Вспомним теперь и психологические теории бессознательного. По З. Фрейду, бессознательное, если речь идет о его первой концепции, – это инстанция психики, истолковываемая биологически (сексуальные влечения, которые могут реализоваться лишь преодолев цензуру и пройдя в сознание); в более поздней концепции, бессознательное – это инстанция "Оно", отображенная и присутствующая в двух других инстанциях. "Бессознательное, у Фрейда, – пишет в "Новой философской энциклопедии" Н. С. Автономова, – фиксируется в рамках двух схем работы психики. В первом случае (в рамках "первой топики") бессознательное (в принципе неосознаваемое и невербализуемое) противопоставляется сознанию и предсознанию (потенциально вербализуемому и осознаваемому). Во втором случае (в рамках "второй топики", начиная с 1920-х гг.) бессознательное предстает прежде всего не как предмет или же место (то есть инстанция психики. – В. Р.), но как атрибут, и относится уже не к какой-то определенной инстанции (или субстанции), но к трем различным уровням психической организации – Я, Оно, Сверх-Я. При этом Оно – это наследник архаических влечений, сексуальных и агрессивных; Сверх-Я – носитель усвоенных семейных запретов, порождающих чувство страха, вины и долга; Я – посредник и координатор между обоими этими давлениями, стремящийся воплотить в жизнь "принцип реальности". Бессознательное есть и в Я, и тем более в Сверх-Я, но главным носителем бессознательного выступает Оно" [3, с. 253].
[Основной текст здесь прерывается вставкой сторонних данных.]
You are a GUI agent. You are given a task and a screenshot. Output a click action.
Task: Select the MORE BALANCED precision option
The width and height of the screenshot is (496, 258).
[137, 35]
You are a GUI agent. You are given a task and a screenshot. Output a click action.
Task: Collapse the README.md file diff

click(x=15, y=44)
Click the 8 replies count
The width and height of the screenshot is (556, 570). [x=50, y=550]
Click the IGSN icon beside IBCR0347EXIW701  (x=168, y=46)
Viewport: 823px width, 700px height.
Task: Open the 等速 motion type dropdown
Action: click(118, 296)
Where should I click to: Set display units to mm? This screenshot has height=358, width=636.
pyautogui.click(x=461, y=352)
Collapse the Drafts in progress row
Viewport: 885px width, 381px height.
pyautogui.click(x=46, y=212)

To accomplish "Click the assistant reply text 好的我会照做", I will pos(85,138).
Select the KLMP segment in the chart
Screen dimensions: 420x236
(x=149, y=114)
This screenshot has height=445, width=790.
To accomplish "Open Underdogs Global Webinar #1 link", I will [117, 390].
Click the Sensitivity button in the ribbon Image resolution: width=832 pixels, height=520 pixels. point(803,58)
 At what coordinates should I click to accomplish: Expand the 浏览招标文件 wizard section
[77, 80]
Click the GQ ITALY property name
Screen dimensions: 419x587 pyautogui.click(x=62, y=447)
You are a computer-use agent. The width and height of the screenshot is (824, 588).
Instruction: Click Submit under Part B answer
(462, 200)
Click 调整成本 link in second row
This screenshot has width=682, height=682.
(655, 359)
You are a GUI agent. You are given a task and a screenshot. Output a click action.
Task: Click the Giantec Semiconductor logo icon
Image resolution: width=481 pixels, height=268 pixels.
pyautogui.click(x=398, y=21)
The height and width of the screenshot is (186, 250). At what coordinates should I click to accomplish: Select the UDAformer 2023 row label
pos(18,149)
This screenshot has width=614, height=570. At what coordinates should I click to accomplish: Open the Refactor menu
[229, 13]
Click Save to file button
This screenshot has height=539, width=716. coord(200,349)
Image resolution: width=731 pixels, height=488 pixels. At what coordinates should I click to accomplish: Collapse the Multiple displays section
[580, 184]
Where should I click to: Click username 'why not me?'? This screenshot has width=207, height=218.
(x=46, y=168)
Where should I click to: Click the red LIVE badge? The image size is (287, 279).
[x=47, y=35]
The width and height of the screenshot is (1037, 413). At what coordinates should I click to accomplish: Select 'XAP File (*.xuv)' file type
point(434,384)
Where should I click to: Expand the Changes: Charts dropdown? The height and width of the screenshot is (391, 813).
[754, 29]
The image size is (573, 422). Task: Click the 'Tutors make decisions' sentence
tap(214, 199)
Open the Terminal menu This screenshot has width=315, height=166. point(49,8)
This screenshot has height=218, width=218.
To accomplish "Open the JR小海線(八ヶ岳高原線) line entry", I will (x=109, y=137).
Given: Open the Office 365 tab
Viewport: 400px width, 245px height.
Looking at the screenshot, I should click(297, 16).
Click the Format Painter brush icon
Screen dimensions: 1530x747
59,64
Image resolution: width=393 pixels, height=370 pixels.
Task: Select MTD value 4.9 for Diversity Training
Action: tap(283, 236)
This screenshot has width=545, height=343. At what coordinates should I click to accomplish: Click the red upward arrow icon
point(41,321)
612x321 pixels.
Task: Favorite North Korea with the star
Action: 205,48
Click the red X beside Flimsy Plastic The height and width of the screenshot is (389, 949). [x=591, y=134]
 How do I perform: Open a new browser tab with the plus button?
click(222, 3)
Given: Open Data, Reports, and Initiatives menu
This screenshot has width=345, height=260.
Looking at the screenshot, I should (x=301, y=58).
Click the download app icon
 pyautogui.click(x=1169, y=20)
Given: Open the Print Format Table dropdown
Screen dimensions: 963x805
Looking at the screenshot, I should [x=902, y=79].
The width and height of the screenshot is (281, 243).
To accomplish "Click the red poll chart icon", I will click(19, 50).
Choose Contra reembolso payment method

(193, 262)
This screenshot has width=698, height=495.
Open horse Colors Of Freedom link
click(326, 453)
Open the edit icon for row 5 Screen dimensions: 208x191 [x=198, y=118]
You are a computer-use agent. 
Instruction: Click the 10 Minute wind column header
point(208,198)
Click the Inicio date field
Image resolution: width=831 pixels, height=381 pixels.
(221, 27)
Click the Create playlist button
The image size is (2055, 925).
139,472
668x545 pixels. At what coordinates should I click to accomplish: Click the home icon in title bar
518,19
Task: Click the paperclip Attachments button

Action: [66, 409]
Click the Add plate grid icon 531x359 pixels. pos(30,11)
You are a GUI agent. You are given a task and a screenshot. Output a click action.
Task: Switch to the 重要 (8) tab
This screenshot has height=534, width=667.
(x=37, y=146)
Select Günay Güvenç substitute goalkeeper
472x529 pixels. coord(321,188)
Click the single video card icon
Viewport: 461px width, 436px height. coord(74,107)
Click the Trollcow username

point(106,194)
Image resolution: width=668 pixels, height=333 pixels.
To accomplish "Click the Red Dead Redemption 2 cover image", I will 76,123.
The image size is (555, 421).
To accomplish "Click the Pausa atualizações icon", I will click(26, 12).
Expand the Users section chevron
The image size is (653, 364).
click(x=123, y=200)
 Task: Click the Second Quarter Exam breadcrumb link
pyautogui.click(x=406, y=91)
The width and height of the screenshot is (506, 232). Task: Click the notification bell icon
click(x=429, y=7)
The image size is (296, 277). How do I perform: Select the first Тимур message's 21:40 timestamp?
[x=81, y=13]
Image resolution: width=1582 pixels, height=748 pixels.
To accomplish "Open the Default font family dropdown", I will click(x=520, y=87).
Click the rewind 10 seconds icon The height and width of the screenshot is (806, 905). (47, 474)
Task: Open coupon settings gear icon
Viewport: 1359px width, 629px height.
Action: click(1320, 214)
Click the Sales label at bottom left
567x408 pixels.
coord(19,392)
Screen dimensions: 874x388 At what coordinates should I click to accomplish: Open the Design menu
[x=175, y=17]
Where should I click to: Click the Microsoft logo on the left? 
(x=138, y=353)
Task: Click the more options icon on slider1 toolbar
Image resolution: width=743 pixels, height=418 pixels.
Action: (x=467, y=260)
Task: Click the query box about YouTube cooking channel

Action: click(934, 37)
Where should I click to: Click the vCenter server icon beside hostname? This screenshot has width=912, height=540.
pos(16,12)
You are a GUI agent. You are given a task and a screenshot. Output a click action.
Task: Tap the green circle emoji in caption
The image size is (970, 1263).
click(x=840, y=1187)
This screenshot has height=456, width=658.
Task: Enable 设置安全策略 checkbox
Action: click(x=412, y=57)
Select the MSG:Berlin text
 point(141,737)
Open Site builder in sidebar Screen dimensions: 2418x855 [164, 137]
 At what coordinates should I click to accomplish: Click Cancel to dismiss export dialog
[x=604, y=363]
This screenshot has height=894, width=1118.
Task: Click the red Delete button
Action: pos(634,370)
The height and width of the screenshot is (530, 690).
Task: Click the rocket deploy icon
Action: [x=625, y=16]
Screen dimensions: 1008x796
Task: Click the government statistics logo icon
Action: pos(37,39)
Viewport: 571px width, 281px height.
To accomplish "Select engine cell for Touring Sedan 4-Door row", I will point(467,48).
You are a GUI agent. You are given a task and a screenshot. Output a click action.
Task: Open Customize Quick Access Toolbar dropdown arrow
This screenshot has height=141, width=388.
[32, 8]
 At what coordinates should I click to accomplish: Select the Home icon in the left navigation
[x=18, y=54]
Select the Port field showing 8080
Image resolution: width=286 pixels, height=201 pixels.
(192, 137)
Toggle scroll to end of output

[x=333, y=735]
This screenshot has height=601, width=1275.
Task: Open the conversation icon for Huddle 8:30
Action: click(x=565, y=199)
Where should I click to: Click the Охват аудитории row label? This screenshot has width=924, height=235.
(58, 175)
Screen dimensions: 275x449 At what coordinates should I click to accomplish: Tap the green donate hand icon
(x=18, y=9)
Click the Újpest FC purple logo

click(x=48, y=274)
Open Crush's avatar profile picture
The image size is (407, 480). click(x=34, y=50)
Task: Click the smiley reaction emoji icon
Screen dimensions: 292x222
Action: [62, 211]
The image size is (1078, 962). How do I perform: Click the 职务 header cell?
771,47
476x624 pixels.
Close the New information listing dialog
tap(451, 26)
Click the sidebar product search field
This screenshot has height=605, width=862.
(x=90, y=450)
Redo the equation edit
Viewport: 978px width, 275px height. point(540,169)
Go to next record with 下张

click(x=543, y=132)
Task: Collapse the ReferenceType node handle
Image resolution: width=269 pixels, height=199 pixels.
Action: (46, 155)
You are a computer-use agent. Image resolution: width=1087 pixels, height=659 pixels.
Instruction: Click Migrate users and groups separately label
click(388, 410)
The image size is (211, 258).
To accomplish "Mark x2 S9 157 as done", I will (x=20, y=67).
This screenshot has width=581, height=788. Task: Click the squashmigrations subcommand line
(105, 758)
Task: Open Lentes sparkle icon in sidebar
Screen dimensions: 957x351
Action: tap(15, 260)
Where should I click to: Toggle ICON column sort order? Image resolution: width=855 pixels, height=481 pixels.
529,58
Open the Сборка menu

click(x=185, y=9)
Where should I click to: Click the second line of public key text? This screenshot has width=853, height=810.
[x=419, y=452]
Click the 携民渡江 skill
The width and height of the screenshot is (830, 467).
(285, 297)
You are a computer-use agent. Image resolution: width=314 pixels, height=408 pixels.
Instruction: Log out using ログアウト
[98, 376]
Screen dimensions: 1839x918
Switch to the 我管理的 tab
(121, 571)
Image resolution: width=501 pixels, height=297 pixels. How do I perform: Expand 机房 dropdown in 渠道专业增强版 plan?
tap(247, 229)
Работы Фрейда способствовали тому, что, во-первых, бессознательное стало пониматься как самостоятельная сущность в человеке (как бы второй стихийный человек, действующий против сознательного начала в нем), во-вторых, что бессознательное, особенно под влиянием первой концепции, стало рассматриваться как основная причина, обусловливающая поведение человека (надо сказать, что частично преодолевающая эту точку зрения "вторая топика" оказала на читающую публику значительно меньшее воздействие, чем "первая"). Итак, на место сознания, рассматриваемого до этого в качестве мотора и механизма поведения, Фрейд ставит бессознательное. Спрашивается, почему? Второй вопрос. Как объяснить, что многих психологов не устроило фрейдистское объяснение бессознательного и они предложили социально-психологические или чисто социологические истолкования бессознательного (Юнг, Адлер, Хорни, Салливен, Клейн и др.)?